The government makes plenty of excuses for New Zealand’s poor recent GDP growth. Unfortunately for its excuses, data exist.
National’s economic team has made an artform of making excuses. They are earnest and self-confident and mocking of those who dare disagree. But the economic ground they stand on is made of quicksand. Eventually, their excuses will swallow them as New Zealanders come to realize they are being conned.
The two most often cited excuses from National for New Zealand’s woeful economic performance - average growth of only 0.5% per year since taking office - are the Global Financial Crisis and the Christchurch earthquakes. Let’s take them in turn. (Programming note: The bigger revelation is about the earthquakes.)
Excuse 1: The Global Financial Crisis
National has over-egged the pudding on this excuse. Certainly, the GFC does serve as an explanation as to why international growth rates, and by extension the New Zealand growth rate, are lower than their historical average. No question about that.
But the GFC does not explain why New Zealand’s growth rate has been low compared to other countries experiencing the same GFC. As I showed last week, for example, Australia has outgrown New Zealand by nearly five to one since National took office, while the US and Canada outperformed us by more than 2.5 to one. In fact, you would expect New Zealand to have an advantage over the US in dealing with the GFC, because our domestic banking system did not face the same crisis as theirs. Despite that advantage, New Zealand has performed poorly.
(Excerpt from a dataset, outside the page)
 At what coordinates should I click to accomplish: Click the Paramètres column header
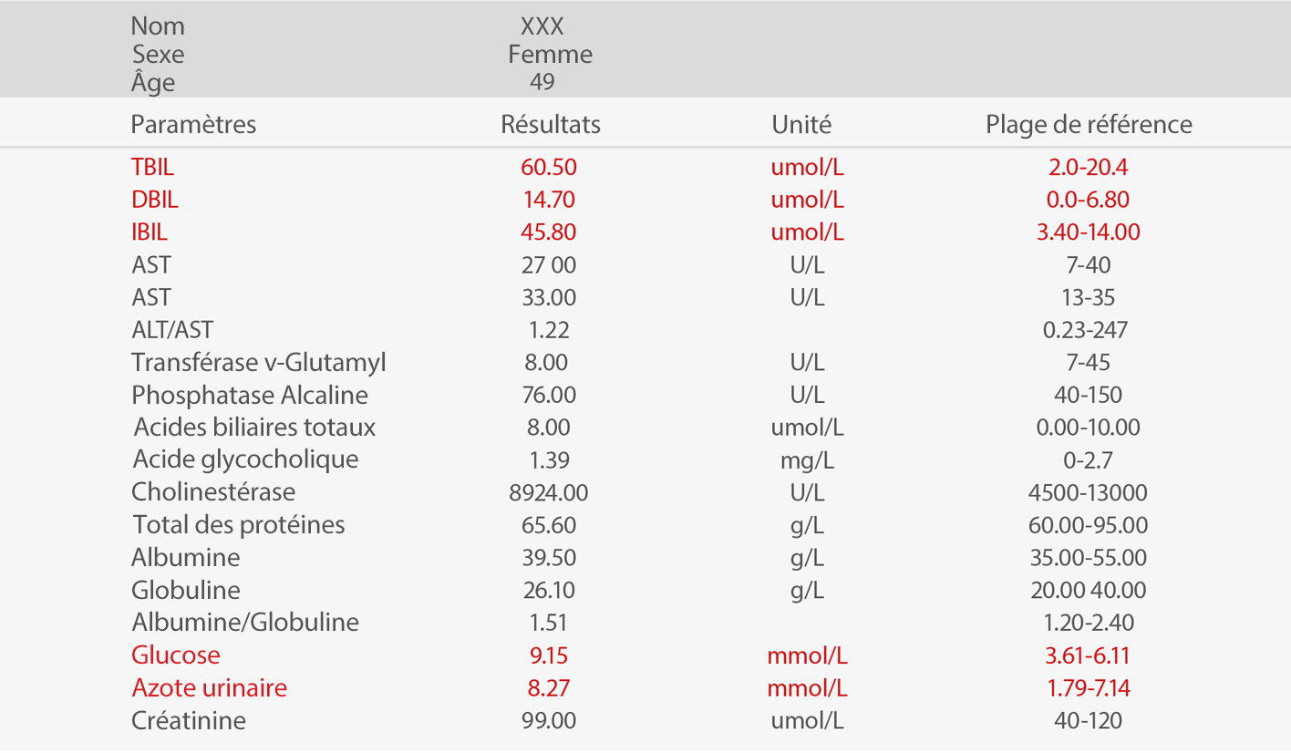[x=193, y=124]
New Zealand has, however, grown faster than many countries in the Eurozone, largely because the risk of Greece and others defaulting on their government debts has wreaked havoc across the continent. It is pretty rich for National to take credit for New Zealand’s low government debt, however, when it spent much of the last decade decrying the debt-reducing surpluses consistently run by Labour, and more recently has been borrowing for tax cuts.
National’s GFC excuse simply cannot explain why New Zealand is performing so much worse than the other non-European OECD countries. We are at the bottom of that league table, and National doesn't appear to understand why.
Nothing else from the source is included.